Le Parlement européen, qui siégeait à Strasbourg, a adopté par 369 voix contre 197 et 106 abstentions (El Pais, 19 juin 2008) la « directive retour » qualifiée par divers médias, pas excessivement subversif, de « directive de la honte ». Le quotidien français Libération fournit un résultat des votes très proches : 367 voix pour, 206 contre et 109 abstentions.
Parmi les abstentionnistes on trouve les membres du Parti démocrate (PD) italien de W. Veltroni, que certains qualifient encore comme étant de « gauche ». Cette abstention ne devrait, pourtant, pas susciter une interrogation. En effet, dès 2005, la discussion sur cette directive a été conduite, pour l’Italie, sous la houlette de Giuliano Amato, qui devint ministre du gouvernement Prodi.
Au sein de la délégation espagnole, 16 sur les 19 représentants du PSOE (parti socialiste) ont voté oui. Les opposants se sont concentrés dans le rang des Verts, de la Gauche unie et d’un secteur des eurodéputés membres des partis socialistes.
La Lettre ouverte d’Evo Morales [1], les prises de positions d’Amnesty International, du Haut-commissaire pour les réfugiés de l’ONU, la Lettre des mères de la Place de Mai (Argentine) ou encore la distribution de photos illustrant les conditions de détention dans les centres de permanence temporaires (CPT) en Italie n’ont pas convaincu les députés européens. On pouvait s’en douter.
D’ailleurs, Filippo Miraglia de l’organisation catholique italienne Arci (Association de promotion sociale) souligne que cette nouvelle directive « Viole les traités et conventions internationales telles la convention pour le droit des enfants. » L’ONG, internationalement reconnue, Save the Children effectue la même analyse.
Ainsi, le Parlement européen donne le feu vert à une politique d’immigration choisie, sélective – appliquée depuis assez longtemps – et à un renforcement d’une orientation sécuritaire et de répression contradictoire avec les principes mêmes de la Convention européenne des droits de l’homme, datant de 1950.
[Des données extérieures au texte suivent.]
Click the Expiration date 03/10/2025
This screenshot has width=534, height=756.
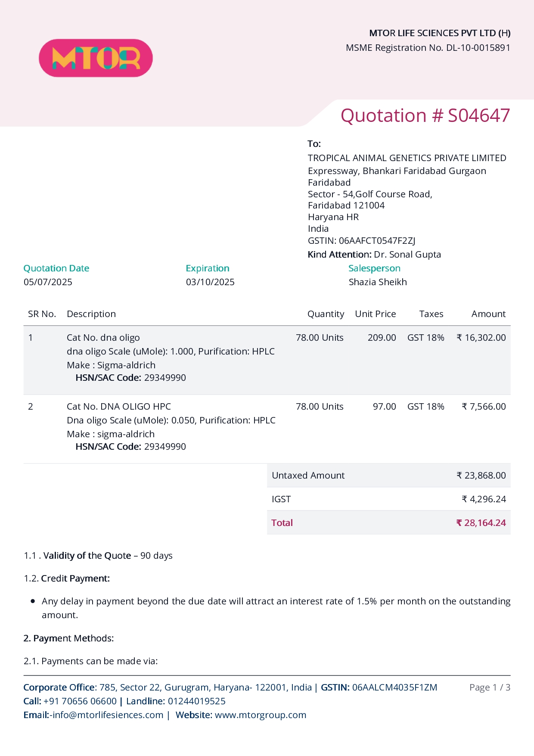point(210,282)
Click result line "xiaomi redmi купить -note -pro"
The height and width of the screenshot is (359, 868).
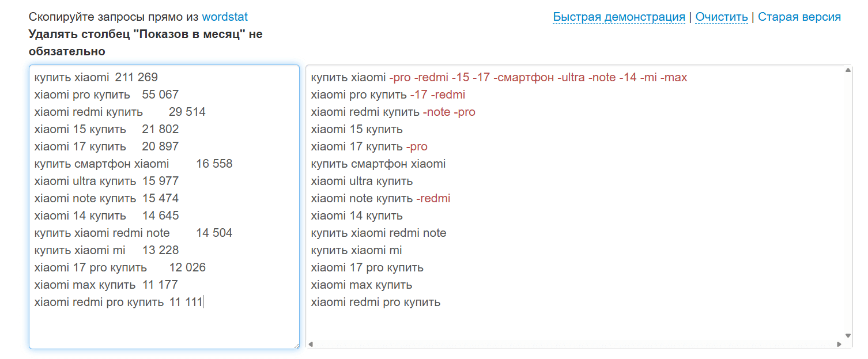393,112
L’eurodéputé Willy Meyer a déclaré à juste titre : « La directive permettra de déporter huit millions d’immigrés qui ne disposent pas de garanties » (El Pais, 19 juin 2008). Certes, les employeurs ont trop besoin de ces immigrés taillables et corvéables à merci, pour tous les expulser. Ce qu’ils veulent : précariser leur situation à l’extrême, afin que le despotisme du capital puisse s’imposer plus aisément. Par cercles concentriques, les effets de ces mesures toucheront des secteurs de salarié·e·s, ceux déjà fragilisés, dans l’ensemble de l’Union Européenne.
L’adoption de cette directive n’empêche pas l’Union Européenne (UE) multiplie les déclarations sur « la libre circulation » au sein de l’Europe. Et cette Union Européenne de la « directive de la honte » reste présentée comme une institution démocratique exemplaire par la social-démocratie helvétique, qui depuis fort longtemps mène une politique strictement bourgeoise.